*TASK*
Write out each record exactly as it stands. No pictures belong in the copy.

---+---

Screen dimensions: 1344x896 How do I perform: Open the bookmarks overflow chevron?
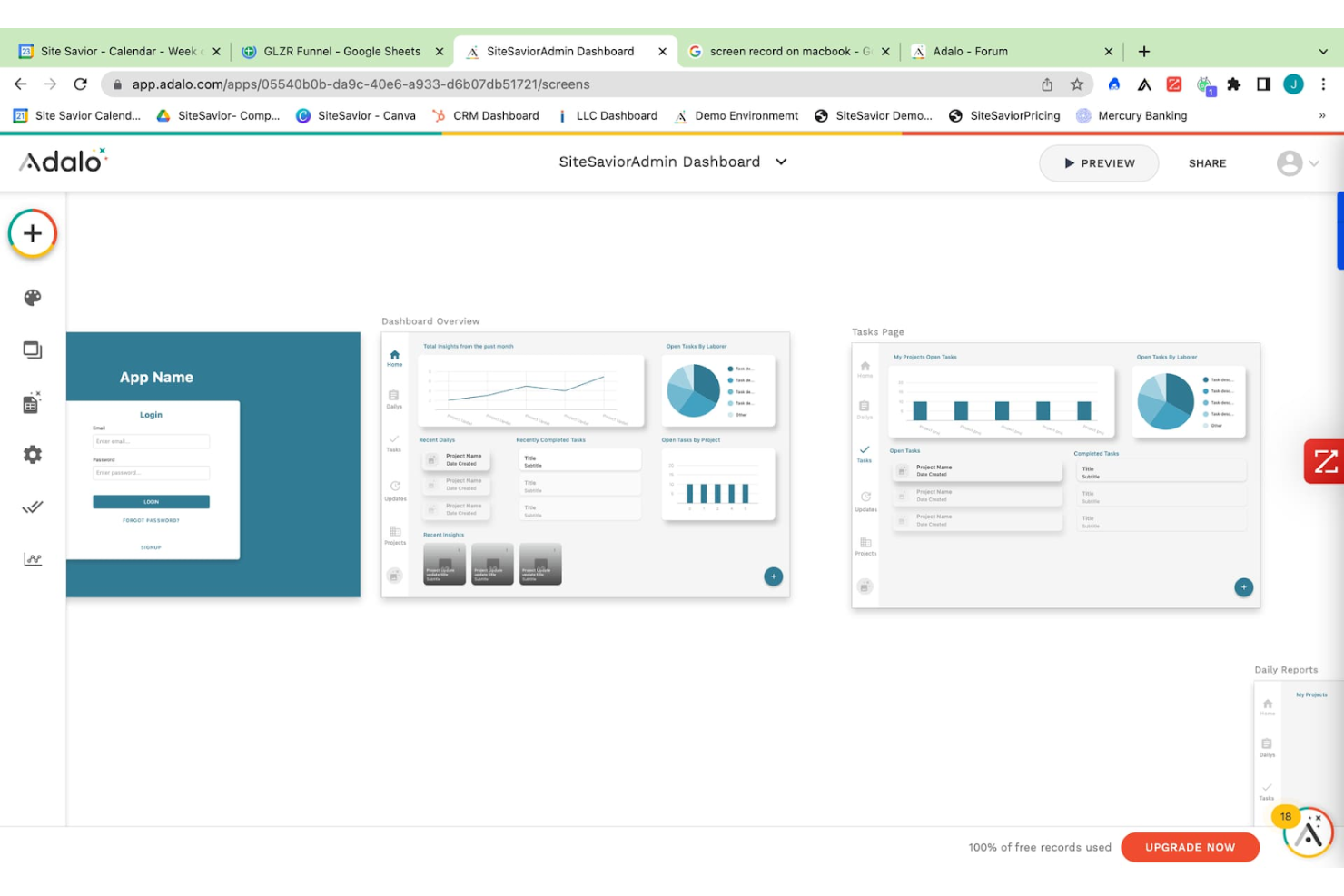[x=1324, y=115]
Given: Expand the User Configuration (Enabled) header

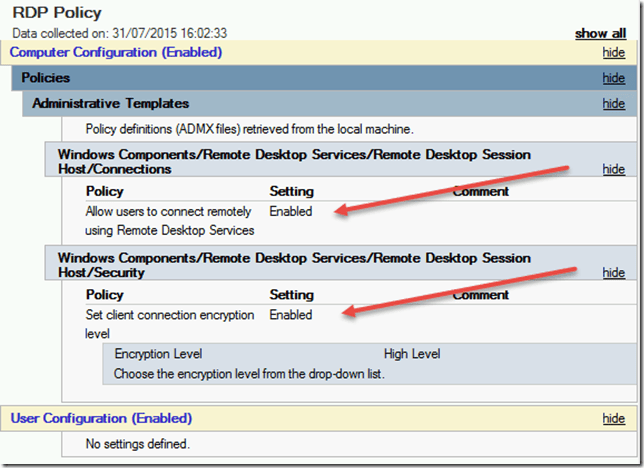Looking at the screenshot, I should point(101,418).
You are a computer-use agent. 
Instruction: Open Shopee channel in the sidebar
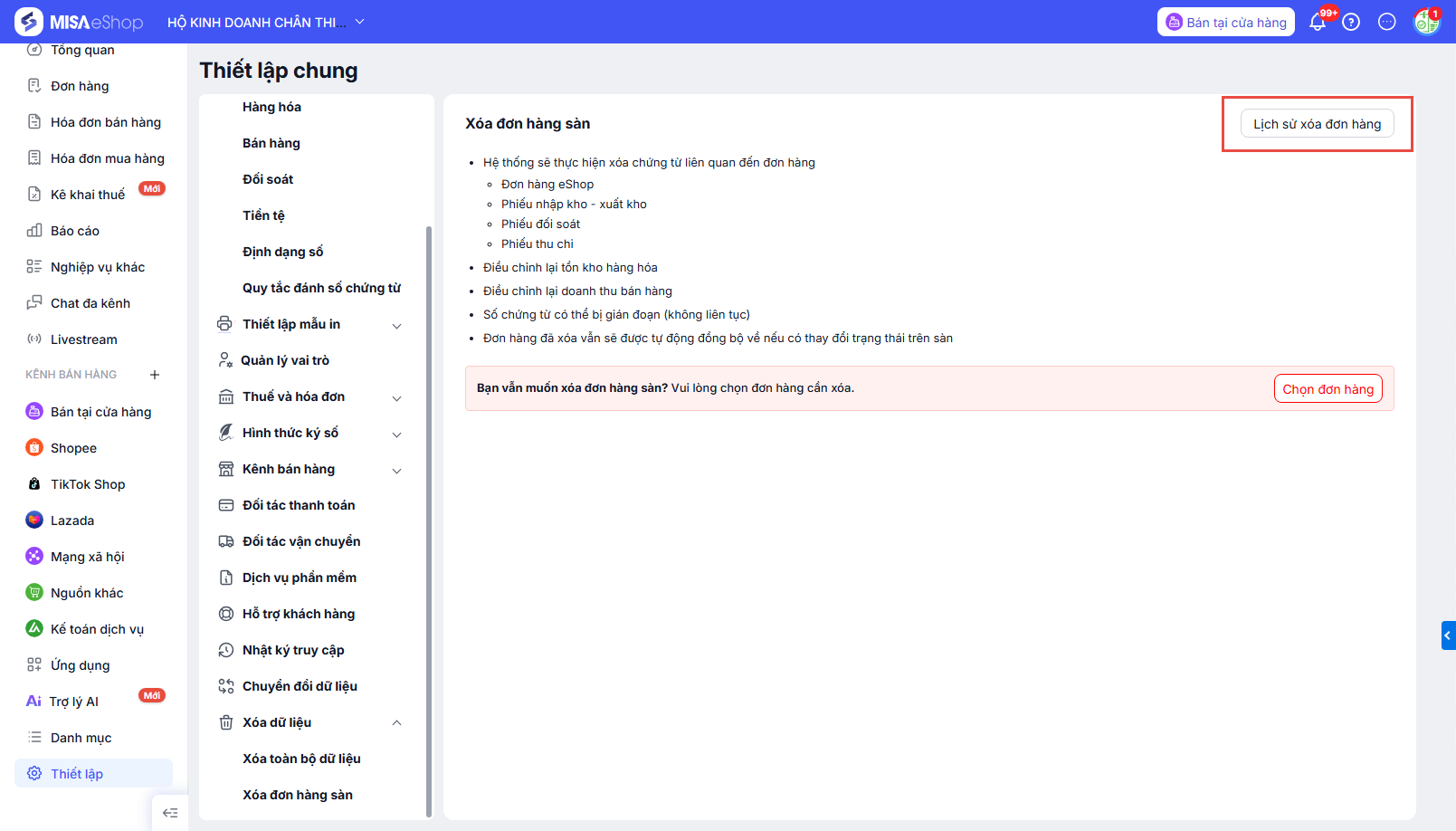(73, 448)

---+---

*RESPONSE TO THIS EXERCISE*
Screen dimensions: 1344x896 How do I perform: Open the bookmarks overflow chevron?
[x=1324, y=115]
Given: Expand the User Configuration (Enabled) header

Looking at the screenshot, I should point(101,418).
You are a computer-use agent. 
Instruction: Open Shopee channel in the sidebar
(73, 448)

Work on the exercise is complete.